* **Stored records**
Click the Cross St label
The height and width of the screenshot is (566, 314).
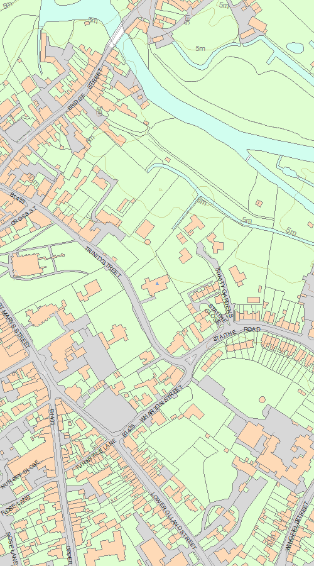point(24,216)
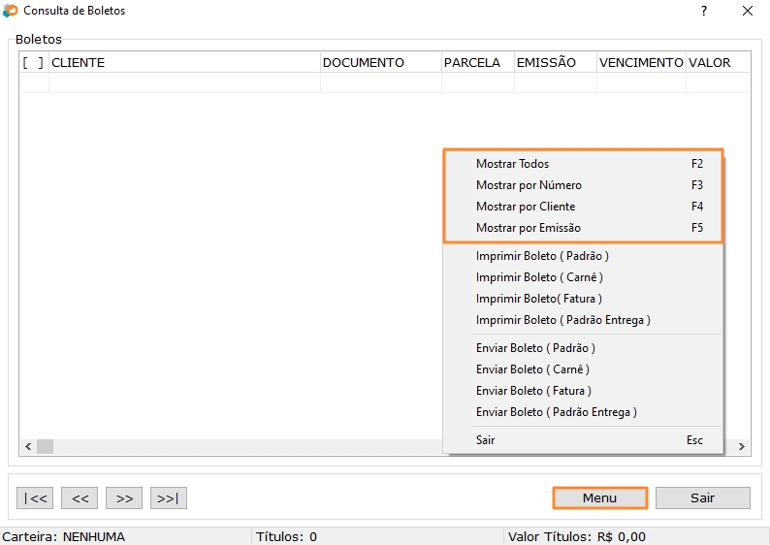The image size is (770, 545).
Task: Choose Mostrar por Emissão option
Action: [x=528, y=228]
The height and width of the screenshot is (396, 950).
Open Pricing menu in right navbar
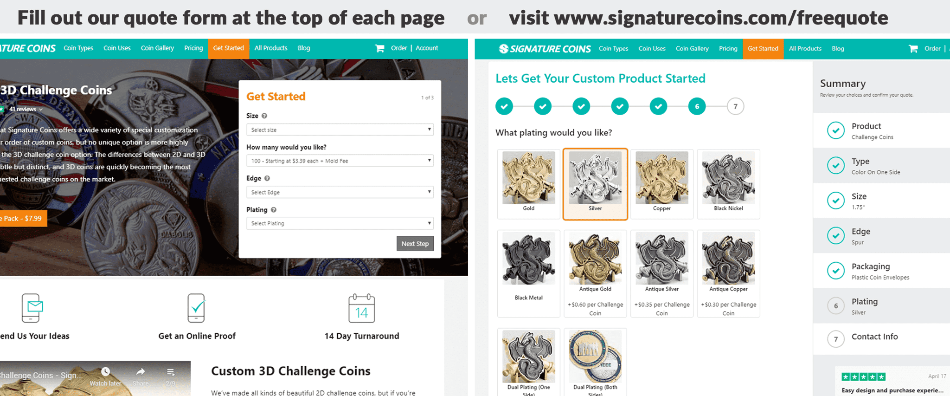click(728, 49)

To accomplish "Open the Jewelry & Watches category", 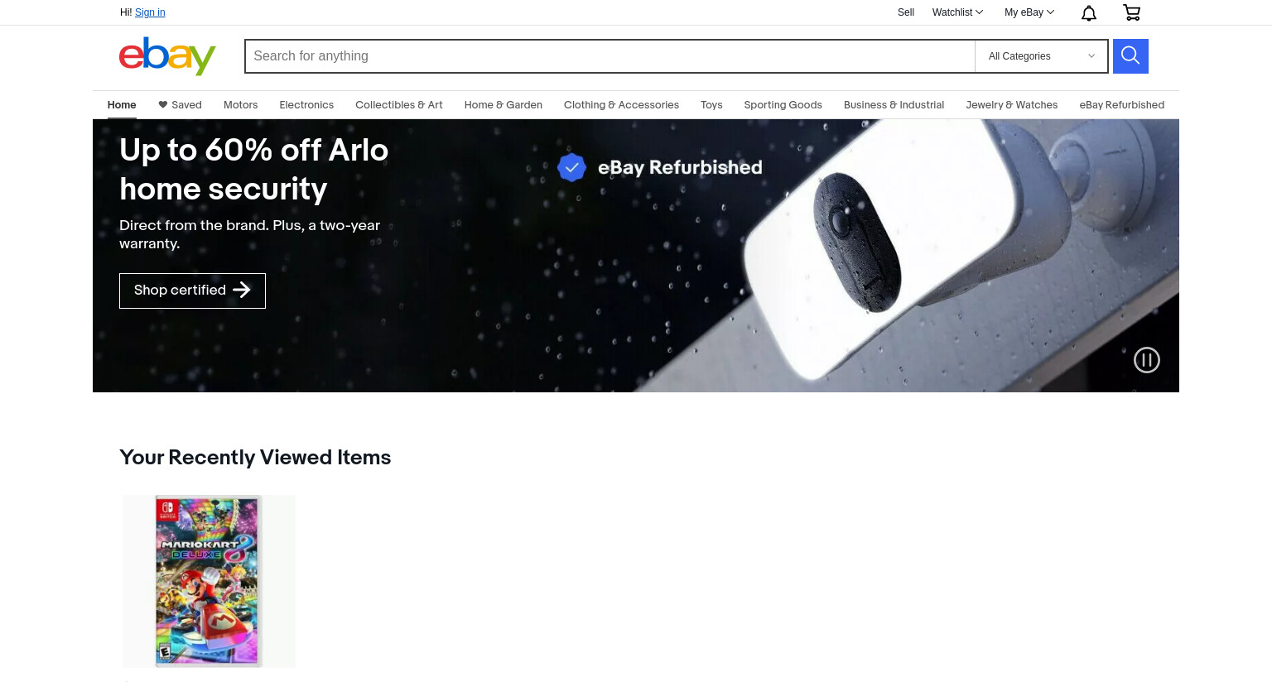I will click(x=1012, y=105).
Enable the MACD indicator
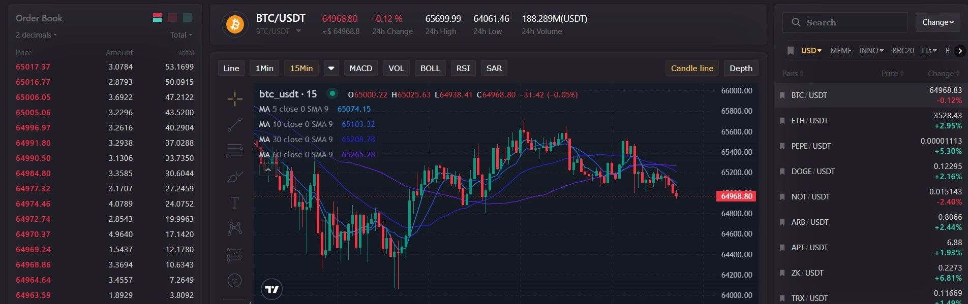The image size is (968, 304). 360,69
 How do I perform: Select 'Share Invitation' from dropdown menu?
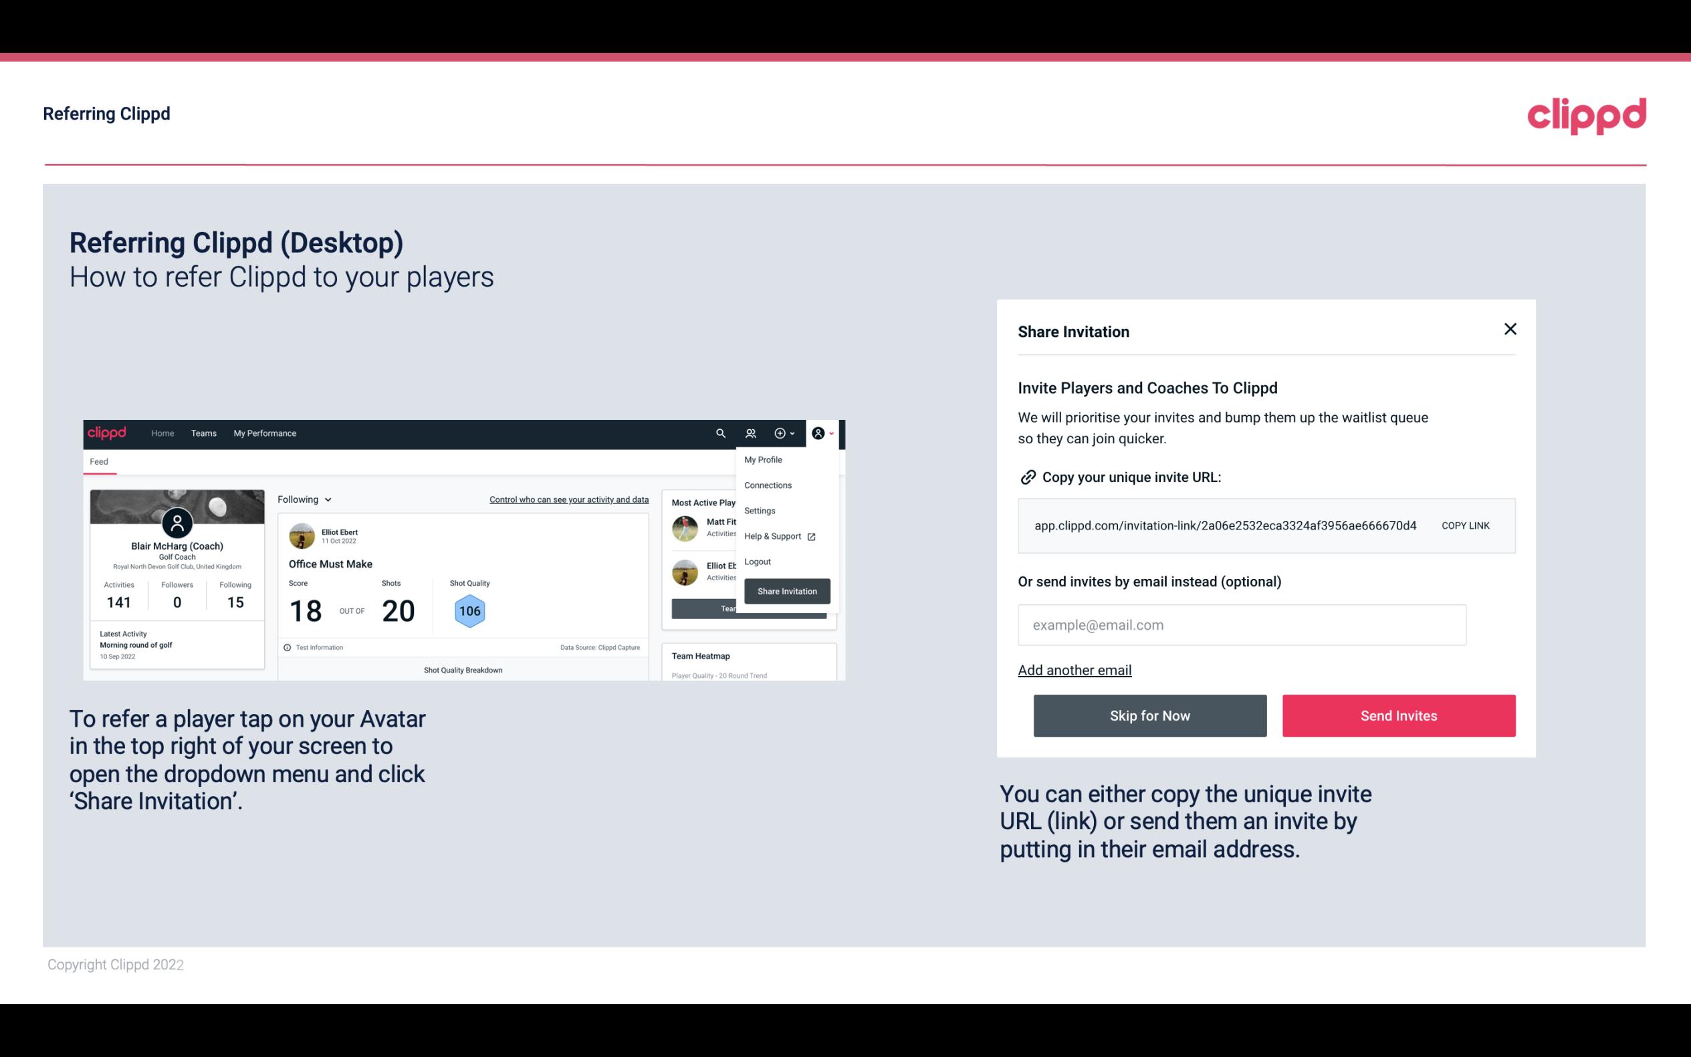pos(786,590)
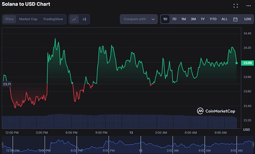
Task: Select the Price tab
Action: pos(9,19)
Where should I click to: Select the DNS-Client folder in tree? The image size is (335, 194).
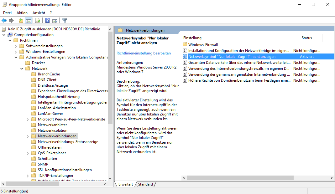coord(47,80)
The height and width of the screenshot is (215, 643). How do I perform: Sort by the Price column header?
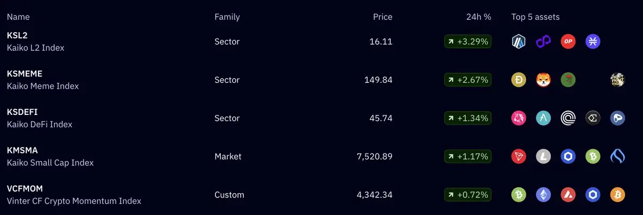click(383, 17)
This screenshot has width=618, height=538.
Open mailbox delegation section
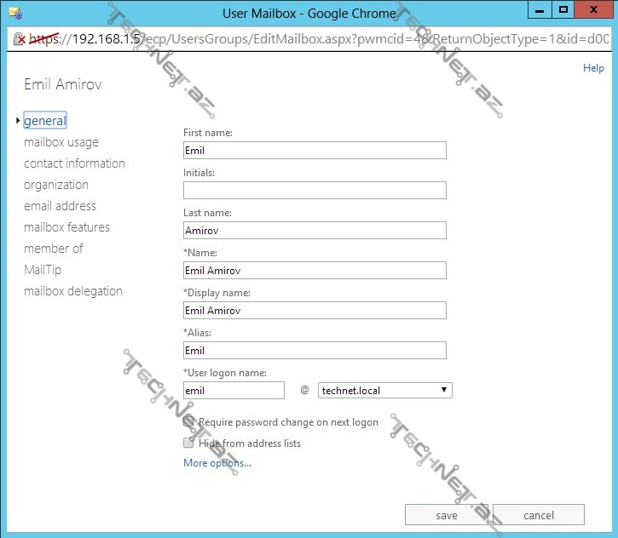tap(73, 291)
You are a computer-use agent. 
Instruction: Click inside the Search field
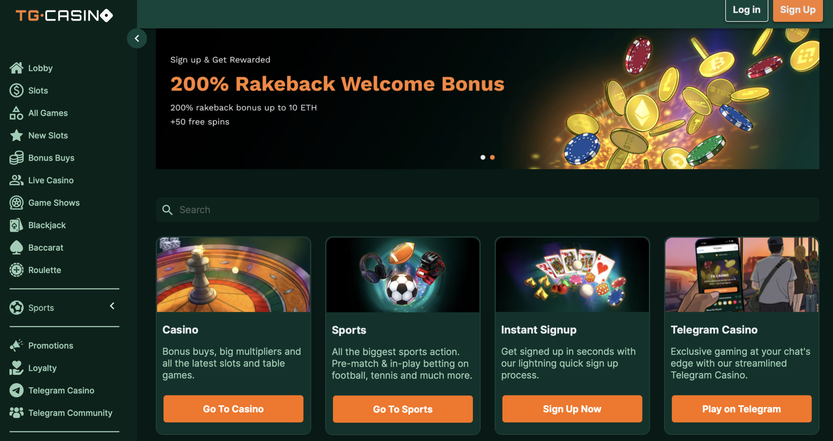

* **Description of the task**
Pictures stay out. Return exactly the lines from the one with "Where should I" through the last line of the data.

* **Result for this exercise**
Where should I click to: Select the DNS-Client folder in tree? The image size is (335, 194).
coord(47,80)
The height and width of the screenshot is (215, 643). How do I perform: Sort by the Price column header?
click(383, 17)
This screenshot has width=618, height=538.
Open mailbox delegation section
tap(73, 291)
You are a computer-use agent. 
Instruction: Click inside the Search field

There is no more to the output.